Urine drug testing is common and often conducted for two primary reasons:

  • Ensuring workplace safety.
  • Designing an informed regimen for the patient.

However, some donors may try to mask their urine sample by adding substances like household chemicals, oxidants, detoxifiers, etc., during drug testing because positive test results have occupational and legal consequences.

Such masking attempts make it harder for clinical physicians to monitor patients’ medication compliance, detect drug abuse and prescription medication diversion. For a workplace supervisor, they get in the way of ensuring workplace safety.

Specimen validity testing (SVT) is employed to validate the integrity of a urine drug test result. It digs deeper into the urine test results and ensures that the urine sample was that of a human without any tampering.

Specimen Validity Testing can check for the following in the urine specimen:

  • pH
  • Creatinine
  • Specific Gravity
  • Oxidizing adulterant
  • Nitrites
  • Glutaraldehyde
  • Pyndinium Chlorochromate


Oxidizing adulterant

Donors use chemicals like bleach, chromium (VI), iodine, nitrite, etc., as oxidizing adulterants to interfere with the drugs and drug metabolites in the sample, preventing their detection. Such chemicals also affect the reagents involved in drug testing.


Although nitrites are not a normal component of urine, nitrite levels of up to 3.6 mg/dL may be found in some urine specimens due to urinary tract infections, bacterial contamination or improper storage. Nitrite levels >50 mg/dL are abnormal and are generally considered adulterated by most guidelines.


Glutaraldehyde is not present in human urine naturally and its detection in a sample is an indication that the urine may have been adulterated as many commercially available urine adulterants contain glutaraldehyde. However, it is notable that in ketoacidosis, starvation or other metabolic abnormalities, ketone bodies may appear in urine and interact with the glutaraldehyde pad to procude atypical colours.

Pyridinium Chlorochromate

The presence of pyridinium chlorochromate in the urine is an indicator of adulteration as it is not a normal constituent of urine. When you are using an SVT strip the formation of a blue or light turquoise gray colour may also indicate the presence of other oxidants.

Dilution, Substitution, and Adulteration

Besides looking for the above mentioned adulterants a Specimen Validity Test will also look at three basic parameters for urine to confirm they are valid, Specific Gravity, Creatinine levels and the pH value. These three values will indicate whether or not the urine is normal human urine.

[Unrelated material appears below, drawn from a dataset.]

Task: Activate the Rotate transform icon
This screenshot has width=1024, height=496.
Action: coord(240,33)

Creatinine is a normal excretion that ends up in our urine, it comes from the metabolic work of our muscles, and is fairly consistent for all humans. General guidelines state that urine specimens with creatinine levels of less than 20 mg/dL indicate dilution. Although these ranges can be affected by age, sex, diet, muscle mass etc., a sample with a creatinine level <20 mg/dL should be considered dilute. Creatinine concentrations outside of the normal range indicate excessive fluid intake, renal failure, or several other medical conditions.

Specific Gravity

Specific gravity determines the mass of a material in relation to water density. The specific gravity of urine is an indicator of dissolved particle concentration. The specific gravity of normal urine may range from 1.001 to 1.035, however, it is most commonly between 1.016 and 1.022 in adults with normal fluid intake. However, high protein concentration in the urine may elevate the specific gravity value. Low Specific Gravity values may be due to excessive fluid intake, renal failure, diabetes, and other medical conditions. High Specific Gravity values could indicate dehydration, renal dysfunction, and other physiological factors. General guidelines state that specific gravity should be evaluated in conjunction with clinical observation and creatinine levels, as shown in the chart below.

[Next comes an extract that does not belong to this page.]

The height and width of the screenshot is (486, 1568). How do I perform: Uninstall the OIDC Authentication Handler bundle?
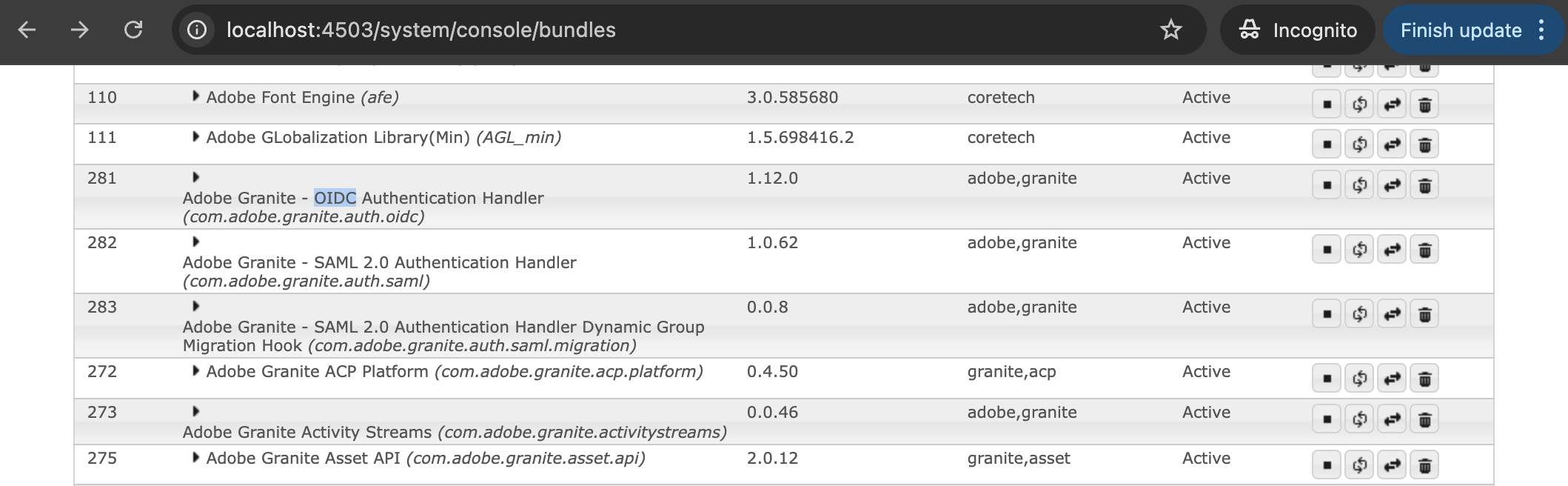pyautogui.click(x=1424, y=185)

CreatinineSpecific Gravity
Indicates substitution≥2 and < 5 mg/dL> 1.0010 and < 1.0030
Dilute specimen≥ 5 and < 20 mg/dL> 1.0010 and < 1.0030
This chart lays out the levels and their matching designation.

Drinking large amounts of water, a medical condition or medication, or adding water/liquid to a sample can result in a diluted specimen, making it hard to detect the drugs present in the urine. Lemonade, soft drinks, and sports drinks can be substituted for urine, rendering the result invalid.


The pH level determines whether the urine sample is acidic or basic. Normal urine pH is slightly acidic, but HHS sets the program cut-offs with a pH of about 4.5 to 9. Extremely alkaline (pH > 7.0) or acidic urine (pH < 7.0) is suggestive of sample tampering or adulteration.0.

Adulterated Specimen – pH of < 3.0 or > 11.0

Adding acid, ammonia, lye, vinegar, etc., to the urine sample affects the urine pH and interferes with the initial screening test.